» **Extract**

========================================================================

Steps to evaluating your startup idea

Over the last 2.5 years we have worked with a number of founders who have all had a startup idea and needed help in turning it into a valuable business over the 12 months we worked with them. We have refined the first few months into a process that is fairly consistent in its approach (especially for ecommerce and marketplace businesses) and it has proven really effective in assessing whether the idea is going to fly or not over the rest of the year.

1. Stay objective.

All founders fall foul of “Confirmation Bias” to a greater or lesser degree, but it’s really important to understand that in this super early phase you need to be super flexible deciding if this idea is worth pursuing. The worst situation is to end up investing a lot time building a product for a weak idea. Once you move into a phase of execution it becomes harder and harder to change direction so it is far better to be open minded now and alter the idea if a bigger truth comes along in this evaluation phase.

2. Use the Lean Canvas to identify your assumptions

Before we invest in any idea stage companies we ask the founders to create a Lean Canvas (similar to a business model canvas but more designed for startups).  Below is an example of a lean canvas when we first were evaluating Lexoo an online legal marketplace (thanks to the Lexoo team for letting us share this).

Lean Canvas

3. Identify your assumptions

Now that you have filled out the canvas as best as you can, go and find some friends (preferably with some business/startup experience) and on a whiteboard  and draw the following chart.

Assumptions chart

Spend 15 minutes on each of the 9 sections of the canvas and ask yourself what assumptions you have made about the business. Write down all the assumptions and how you would test them on post-it notes and categorise them by how easy they are to test and how critical they are to the business succeeding. Below is an example of a few of Lexoo’s post-it notes on the chart as an example.

Assumptions example

This exercise will give you an ordered list of assumptions and ways you can test them based on importance and ease. We have found that assumptions around whether users want this service or product are usually the most important and can be easily tested through speaking to users to understand their needs. The hardest assumptions to test are often to do with how the business will perform at scale (where market sizing and looking at parallels can help).

4. Test your assumptions around the problem, customers, and existing solutions

All startups are trying to solve a problem/aspiration of some kind. Some problems are clearly felt but for others your potential users may never articulate them clearly (because they didn’t know it was possible to improve on how they are currently doing things).

“Don’t ask your potential users what they want. It’s your job as a founder to figure that out based on your deep understanding of their unmet needs and your knowledge of what is possible”

However, through interviews and observations you should be able to see strong evidence of them struggling to solve their problem or solving it in a way that you know you can significantly improve upon. We recommend interviewing at least 20-40 users of different types in order to do some early validation around the problem, your customers and existing solutions. It is also a great idea to observe people as they try to solve these problems and also to try to solve it yourself using existing solutions. Not only does the process of interviews and observations give you a sense of whether you are onto a good idea and validate your key assumptions around the problem to be solved, but it also will give you a wealth of more nuanced information that will inform your product solution.

“Sometimes I work with founders that are reluctant to invest any time in learning about their potential users before building their product. They usually have a hard time.”

If you don’t see a strong need through this process then you should really think about whether it is a good idea.

========================================================================

» **Dataset extract**
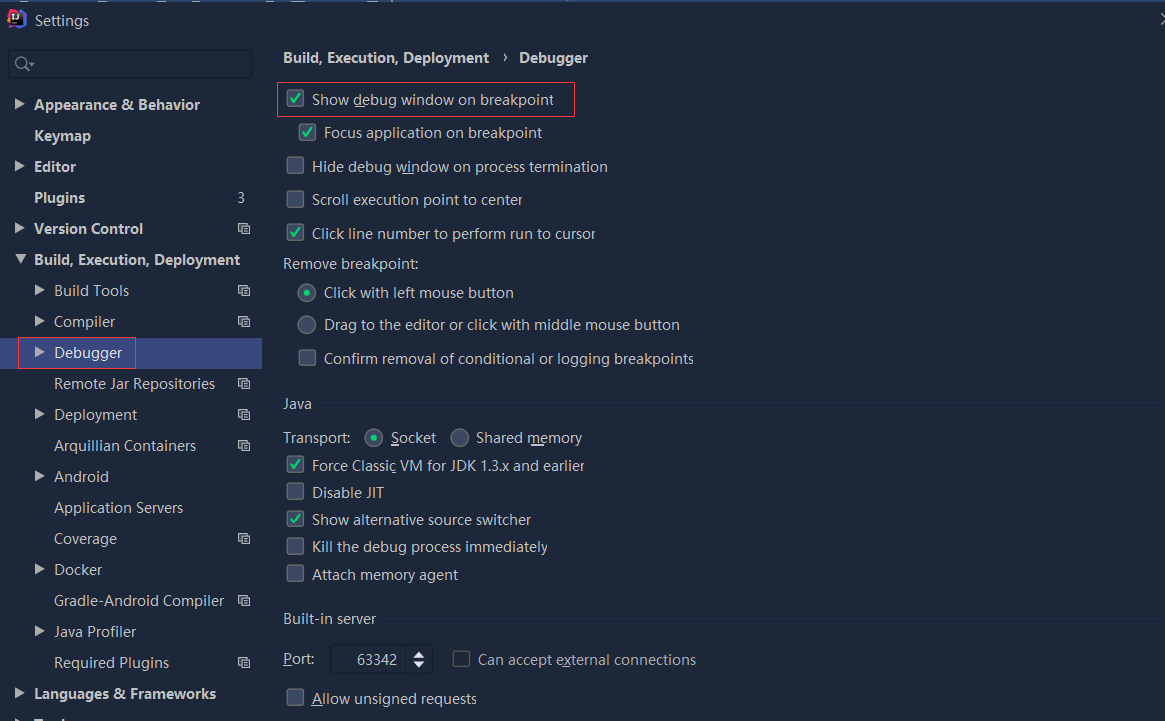Select Shared memory transport option

coord(460,438)

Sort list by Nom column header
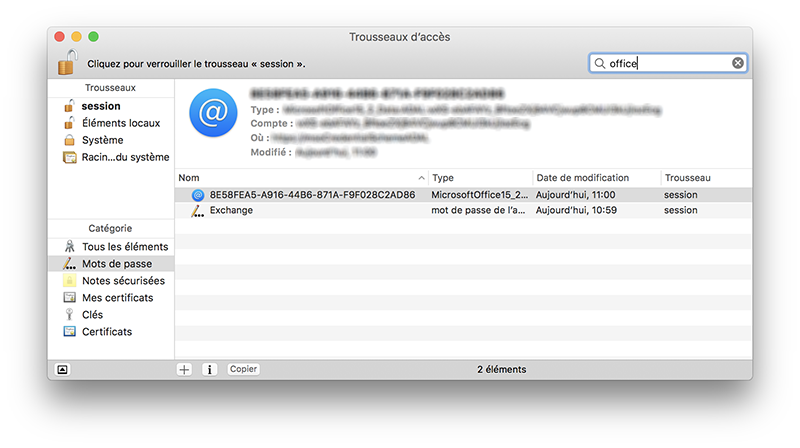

========================================================================

» **What you need to do**
#1 List the headings of the numbered steps in the startup-evaluation article, in order.
#2 From the startup-evaluation article, reproduce the passage that begins at the words "Spend 15 minutes" and ends after the words "parallels can help).".
#3 According to the startup-evaluation article, how many users should a founder interview for early validation?
Work only from the startup-evaluation article; the material does not count as a source here.

» **Solution set**
#1
1. Stay objective.
2. Use the Lean Canvas to identify your assumptions
3. Identify your assumptions
4. Test your assumptions around the problem, customers, and existing solutions

#2
Spend 15 minutes on each of the 9 sections of the canvas and ask yourself what assumptions you have made about the business. Write down all the assumptions and how you would test them on post-it notes and categorise them by how easy they are to test and how critical they are to the business succeeding. Below is an example of a few of Lexoo’s post-it notes on the chart as an example.

Assumptions example

This exercise will give you an ordered list of assumptions and ways you can test them based on importance and ease. We have found that assumptions around whether users want this service or product are usually the most important and can be easily tested through speaking to users to understand their needs. The hardest assumptions to test are often to do with how the business will perform at scale (where market sizing and looking at parallels can help).

#3 At least 20-40 users of different types.